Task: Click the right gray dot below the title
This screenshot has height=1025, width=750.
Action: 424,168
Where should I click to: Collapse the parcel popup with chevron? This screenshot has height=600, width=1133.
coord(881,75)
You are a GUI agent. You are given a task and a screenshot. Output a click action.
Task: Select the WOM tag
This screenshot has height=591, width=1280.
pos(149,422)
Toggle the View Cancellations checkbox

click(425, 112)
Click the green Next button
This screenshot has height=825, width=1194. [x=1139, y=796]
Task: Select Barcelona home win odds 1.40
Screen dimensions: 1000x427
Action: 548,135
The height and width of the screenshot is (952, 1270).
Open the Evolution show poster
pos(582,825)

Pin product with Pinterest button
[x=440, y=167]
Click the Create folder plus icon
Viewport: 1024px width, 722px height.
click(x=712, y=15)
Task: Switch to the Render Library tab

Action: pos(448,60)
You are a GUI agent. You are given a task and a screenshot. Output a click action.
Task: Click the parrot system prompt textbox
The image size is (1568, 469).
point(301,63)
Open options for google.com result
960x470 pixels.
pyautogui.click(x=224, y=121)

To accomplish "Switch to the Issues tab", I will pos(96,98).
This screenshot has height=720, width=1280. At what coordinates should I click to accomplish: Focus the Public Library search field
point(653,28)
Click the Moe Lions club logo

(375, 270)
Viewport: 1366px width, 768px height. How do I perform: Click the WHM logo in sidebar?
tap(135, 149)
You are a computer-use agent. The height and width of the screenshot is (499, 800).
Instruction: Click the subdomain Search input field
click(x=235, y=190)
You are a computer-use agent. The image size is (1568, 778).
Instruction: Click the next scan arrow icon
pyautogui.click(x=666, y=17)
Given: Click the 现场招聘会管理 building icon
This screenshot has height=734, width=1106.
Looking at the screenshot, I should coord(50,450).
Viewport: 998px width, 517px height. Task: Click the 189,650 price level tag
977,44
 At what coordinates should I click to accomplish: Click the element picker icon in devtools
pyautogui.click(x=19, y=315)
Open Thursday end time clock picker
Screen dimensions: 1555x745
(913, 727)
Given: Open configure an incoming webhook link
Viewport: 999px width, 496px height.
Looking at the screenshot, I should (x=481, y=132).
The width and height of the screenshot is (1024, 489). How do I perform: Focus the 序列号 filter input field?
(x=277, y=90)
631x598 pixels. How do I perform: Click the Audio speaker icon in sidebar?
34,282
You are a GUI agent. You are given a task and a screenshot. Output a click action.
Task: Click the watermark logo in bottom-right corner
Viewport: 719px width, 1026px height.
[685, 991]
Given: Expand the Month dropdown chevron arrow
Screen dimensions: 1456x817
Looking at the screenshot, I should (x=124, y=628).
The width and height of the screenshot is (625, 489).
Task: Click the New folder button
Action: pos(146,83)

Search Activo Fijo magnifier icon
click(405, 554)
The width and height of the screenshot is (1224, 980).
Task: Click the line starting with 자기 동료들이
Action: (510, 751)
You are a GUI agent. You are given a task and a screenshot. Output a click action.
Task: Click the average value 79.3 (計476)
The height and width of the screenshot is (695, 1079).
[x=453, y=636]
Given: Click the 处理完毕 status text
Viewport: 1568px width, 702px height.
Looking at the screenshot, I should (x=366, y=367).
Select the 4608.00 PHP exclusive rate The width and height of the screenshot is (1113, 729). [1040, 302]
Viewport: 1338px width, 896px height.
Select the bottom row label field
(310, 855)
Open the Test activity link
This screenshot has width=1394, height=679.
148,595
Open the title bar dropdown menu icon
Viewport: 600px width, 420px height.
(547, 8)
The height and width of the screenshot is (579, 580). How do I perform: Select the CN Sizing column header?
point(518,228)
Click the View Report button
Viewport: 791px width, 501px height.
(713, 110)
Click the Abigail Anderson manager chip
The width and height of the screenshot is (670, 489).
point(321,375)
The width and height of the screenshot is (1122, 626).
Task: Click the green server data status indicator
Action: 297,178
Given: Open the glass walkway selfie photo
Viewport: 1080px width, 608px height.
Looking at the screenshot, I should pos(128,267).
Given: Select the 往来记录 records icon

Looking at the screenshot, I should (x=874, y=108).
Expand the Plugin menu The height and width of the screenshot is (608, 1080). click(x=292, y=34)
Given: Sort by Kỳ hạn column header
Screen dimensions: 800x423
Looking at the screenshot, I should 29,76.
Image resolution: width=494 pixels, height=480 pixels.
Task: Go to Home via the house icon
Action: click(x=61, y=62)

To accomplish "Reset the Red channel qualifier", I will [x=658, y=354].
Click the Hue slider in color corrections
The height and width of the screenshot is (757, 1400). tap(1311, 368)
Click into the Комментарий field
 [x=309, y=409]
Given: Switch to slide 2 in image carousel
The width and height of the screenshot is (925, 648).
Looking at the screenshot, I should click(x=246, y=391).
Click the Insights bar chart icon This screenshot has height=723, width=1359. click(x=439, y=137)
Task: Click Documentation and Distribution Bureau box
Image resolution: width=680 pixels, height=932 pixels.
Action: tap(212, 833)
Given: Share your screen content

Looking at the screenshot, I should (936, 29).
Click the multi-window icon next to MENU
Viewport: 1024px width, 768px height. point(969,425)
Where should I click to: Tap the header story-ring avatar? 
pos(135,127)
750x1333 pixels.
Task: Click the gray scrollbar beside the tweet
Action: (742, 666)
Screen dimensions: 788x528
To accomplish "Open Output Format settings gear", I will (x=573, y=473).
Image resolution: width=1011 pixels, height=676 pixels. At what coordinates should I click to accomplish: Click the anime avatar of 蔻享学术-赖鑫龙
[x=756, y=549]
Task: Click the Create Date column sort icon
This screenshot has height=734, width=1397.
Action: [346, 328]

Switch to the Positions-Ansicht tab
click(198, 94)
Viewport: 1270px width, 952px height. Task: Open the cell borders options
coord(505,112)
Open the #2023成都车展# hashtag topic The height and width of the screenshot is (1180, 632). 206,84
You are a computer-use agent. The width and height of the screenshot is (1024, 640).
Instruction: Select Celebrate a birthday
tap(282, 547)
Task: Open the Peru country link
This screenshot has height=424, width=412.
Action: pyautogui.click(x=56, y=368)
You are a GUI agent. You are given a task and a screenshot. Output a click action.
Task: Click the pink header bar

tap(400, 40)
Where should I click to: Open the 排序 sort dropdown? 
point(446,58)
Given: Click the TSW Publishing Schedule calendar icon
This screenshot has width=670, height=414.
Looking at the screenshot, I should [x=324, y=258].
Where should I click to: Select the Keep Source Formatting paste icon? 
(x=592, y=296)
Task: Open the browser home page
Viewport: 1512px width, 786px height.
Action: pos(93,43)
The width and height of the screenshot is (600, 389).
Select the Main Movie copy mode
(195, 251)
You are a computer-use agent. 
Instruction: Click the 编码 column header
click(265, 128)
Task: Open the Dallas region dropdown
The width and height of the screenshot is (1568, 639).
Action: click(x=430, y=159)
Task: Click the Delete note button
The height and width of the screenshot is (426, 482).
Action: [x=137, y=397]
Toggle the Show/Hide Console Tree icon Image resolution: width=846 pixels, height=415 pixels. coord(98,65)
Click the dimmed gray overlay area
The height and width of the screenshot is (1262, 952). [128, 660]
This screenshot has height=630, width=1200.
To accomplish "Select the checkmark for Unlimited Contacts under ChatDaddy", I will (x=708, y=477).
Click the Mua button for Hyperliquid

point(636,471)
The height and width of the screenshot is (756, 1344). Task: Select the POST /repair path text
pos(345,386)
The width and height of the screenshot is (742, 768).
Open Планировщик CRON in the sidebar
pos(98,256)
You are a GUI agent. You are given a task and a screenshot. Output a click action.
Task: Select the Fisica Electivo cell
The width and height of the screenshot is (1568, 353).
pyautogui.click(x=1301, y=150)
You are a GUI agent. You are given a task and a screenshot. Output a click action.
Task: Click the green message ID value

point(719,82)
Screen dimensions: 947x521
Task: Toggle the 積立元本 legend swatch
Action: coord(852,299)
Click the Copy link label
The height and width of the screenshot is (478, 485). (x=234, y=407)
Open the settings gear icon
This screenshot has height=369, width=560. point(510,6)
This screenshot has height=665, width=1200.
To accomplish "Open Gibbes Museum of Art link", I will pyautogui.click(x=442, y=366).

■ THE TASK
Copy out, exactly and alone, the lines of the entries above between the ones holding "Screen dimensions: 1555x745" and "Given: Expand the", inclusive.

■ WRITTEN SOLUTION
Screen dimensions: 1555x745
(913, 727)
Given: Open configure an incoming webhook link
Viewport: 999px width, 496px height.
Looking at the screenshot, I should (x=481, y=132).
The width and height of the screenshot is (1024, 489). How do I perform: Focus the 序列号 filter input field?
(x=277, y=90)
631x598 pixels. How do I perform: Click the Audio speaker icon in sidebar?
34,282
You are a GUI agent. You are given a task and a screenshot. Output a click action.
Task: Click the watermark logo in bottom-right corner
Viewport: 719px width, 1026px height.
[685, 991]
Given: Expand the Month dropdown chevron arrow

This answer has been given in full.